Sadly, few graduates could define tourism meaningfully. Most had no idea about work or made a career plan during the study and upon graduation, as they applied for jobs randomly in various industries. They had studied because they did not have to work to support their families.

Few realised that tourism is too wide and academic. Those who planned to work in large hotels should study hotel management and those who prefer restaurants could pick up culinary skills. Those who wish to work in a travel agency may obtain, within six months, a globally recognised International Air Transport Association (IATA) diploma, or a tourist guide licence.

Tourism education should not be confined to classrooms. It is best learned in the university of life by engaging with tourists, service providers and goods sellers. If cocooned within the campus, tourism students will be like the proverbial frog under the coconut shell.

Instead, they should go out and paint the town red as institutions of higher learning are spread all over the country and they could adopt the city, nearby towns or surrounding villages to develop local tourism.

Apart from gathering local history starting from the first settlers to all the landmarks and important events until today, tourism students must also interview those still involved in traditional businesses before they disappear from the scene.

They could easily be found operating in shophouses or even by the roadside. Some are well-known while others less so. But the fact that they have been around for decades proved they have something good to offer but may have been bypassed by many for various reasons.

Those in the food business have wider appeal to Malaysians as eating is our favourite pastime. Many people travel great distances to enjoy good food or buy takeaways such as fruits, cakes, biscuits and snacks. Those who produce such delicacies usually have interesting stories to tell.

If tourism students could compile a narrative history of these individuals, including their oral history, it would be very meaningful for visitors who could view them onsite using posters in Malay, English and Chinese, or through videos uploaded online.

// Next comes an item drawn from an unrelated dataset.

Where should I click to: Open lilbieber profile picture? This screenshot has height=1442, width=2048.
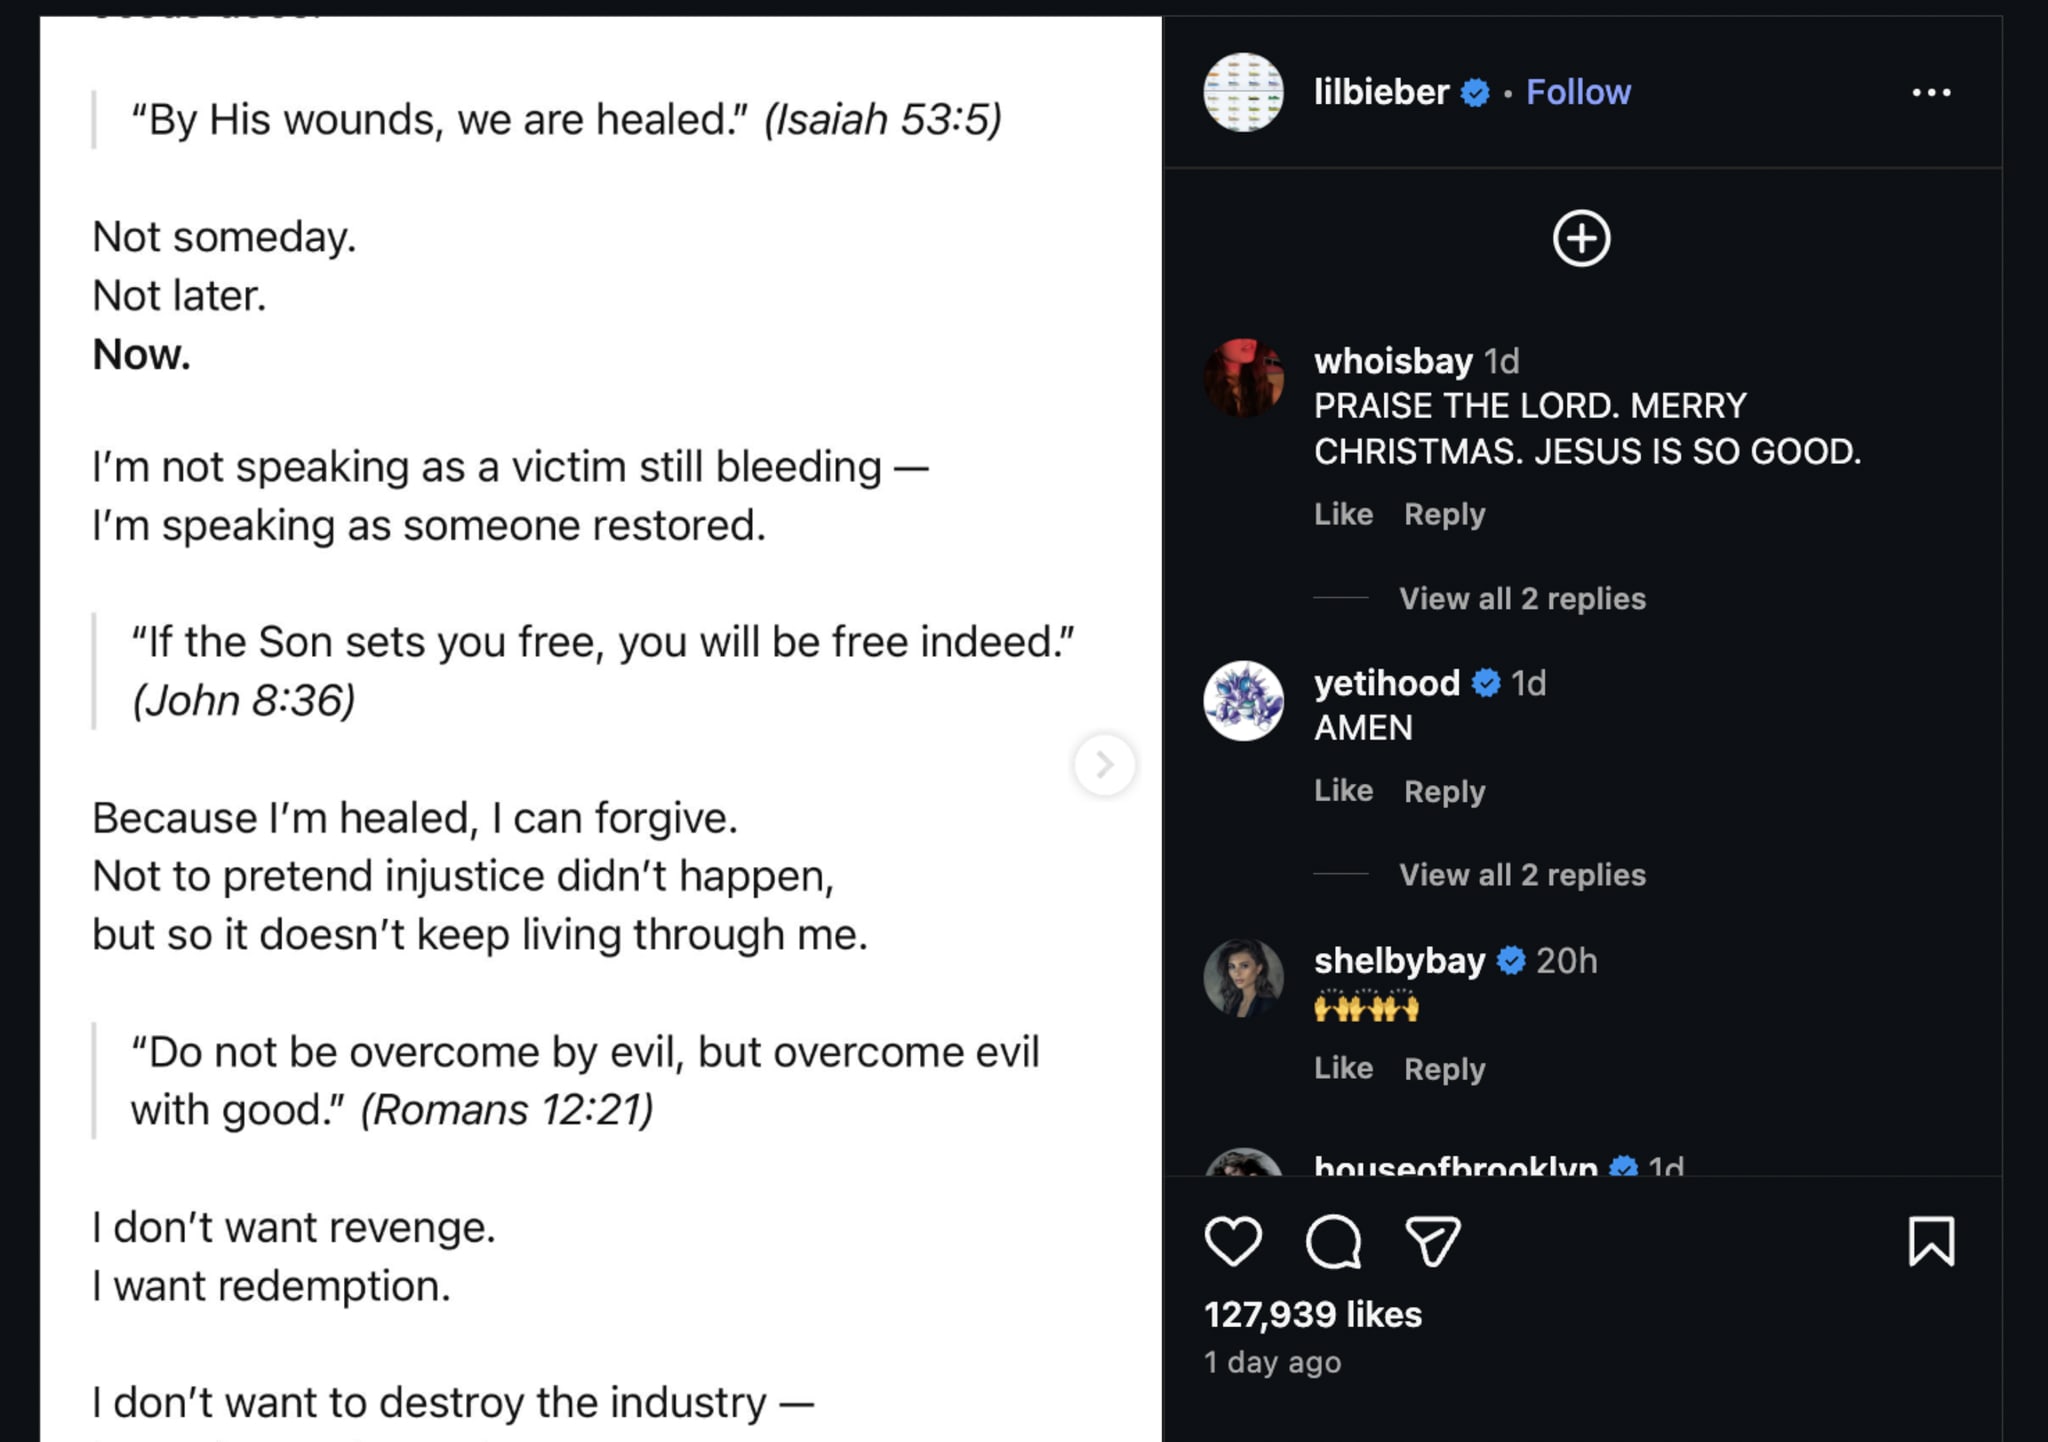pyautogui.click(x=1243, y=93)
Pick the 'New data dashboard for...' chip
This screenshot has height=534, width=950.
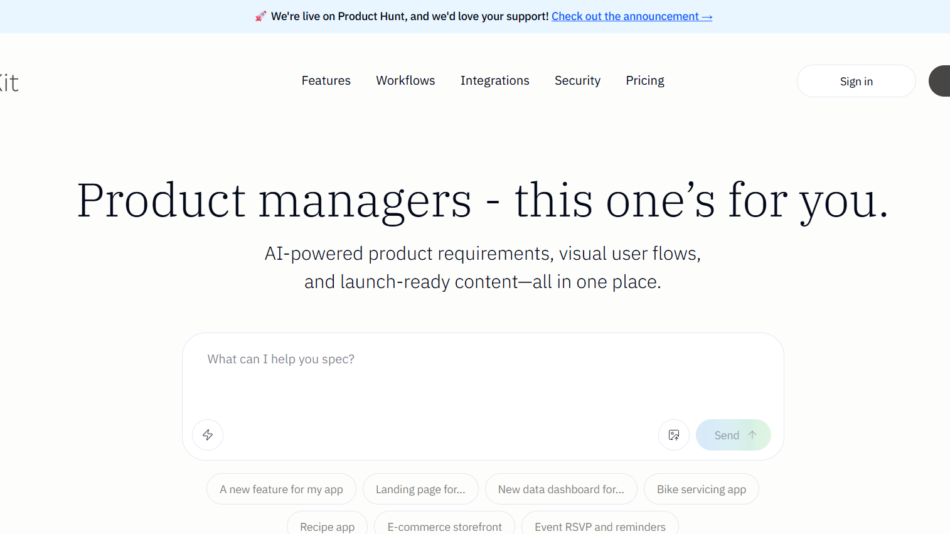click(560, 489)
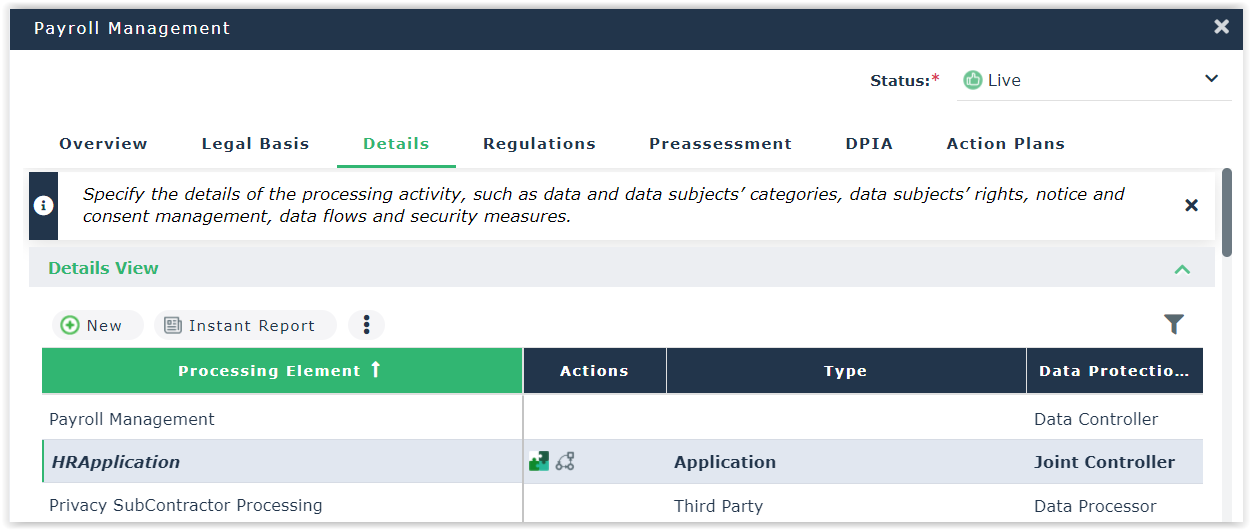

One example is a recent Bernama report “Pak Mat's traditional coffee a speciality”. For 40 years, Pak Mat, 69, and his 65-year-old wife spent most of their time making traditional coffee powder in Kampung Belantik Dalam at Sik, Kedah.

He uses two types of coffee beans, namely Robusta and Liberica plus sugar to fry the beans without adding any other ingredient. What makes his coffee special is the beans are fried on an ancient wooden stove and ground using lesung hindik (wooden mortar with pestle).

He could only grind about five kilogrammes of coffee powder a day. His coffee, known as Kopi Pak Mat by locals or kopi hindik to outsiders are sold in transparent plastic bags without any fancy packaging or labelling.

It must be priceless to connoisseurs of local coffee but probably sold at such a low price that the elderly couple’s children are not keen to continue with the family business. But tourism can turn many traditional businesses into viable enterprises.

Most visitors are happy to pay good prices for speciality products and the place where they are made could be spruced up to welcome visitors. There are countless such attractions in our cities, towns and villages, but many remain hidden and unknown to outsiders.

Tourism students, numbering tens of thousands currently enrolled in our institutions of higher learning, could easily be deployed to uncover the many hidden gems spread all over the country by engaging with businesses operating from shops and cottage industries in homes.

Otherwise, why teach and study tourism if lecturers and students do nothing to promote it? We ought to remember and practise the adage: Tell me and I forget, teach me and I may remember, involve me and I learn.

And until smart learning is instituted and concrete actions are taken, tourism will remain at its infancy in this country. The good news is that the potential of local tourism is much bigger than the prevailing belief and is still waiting to be tapped.


The views expressed here are those of the author/contributor and do not necessarily represent the views of Malaysiakini.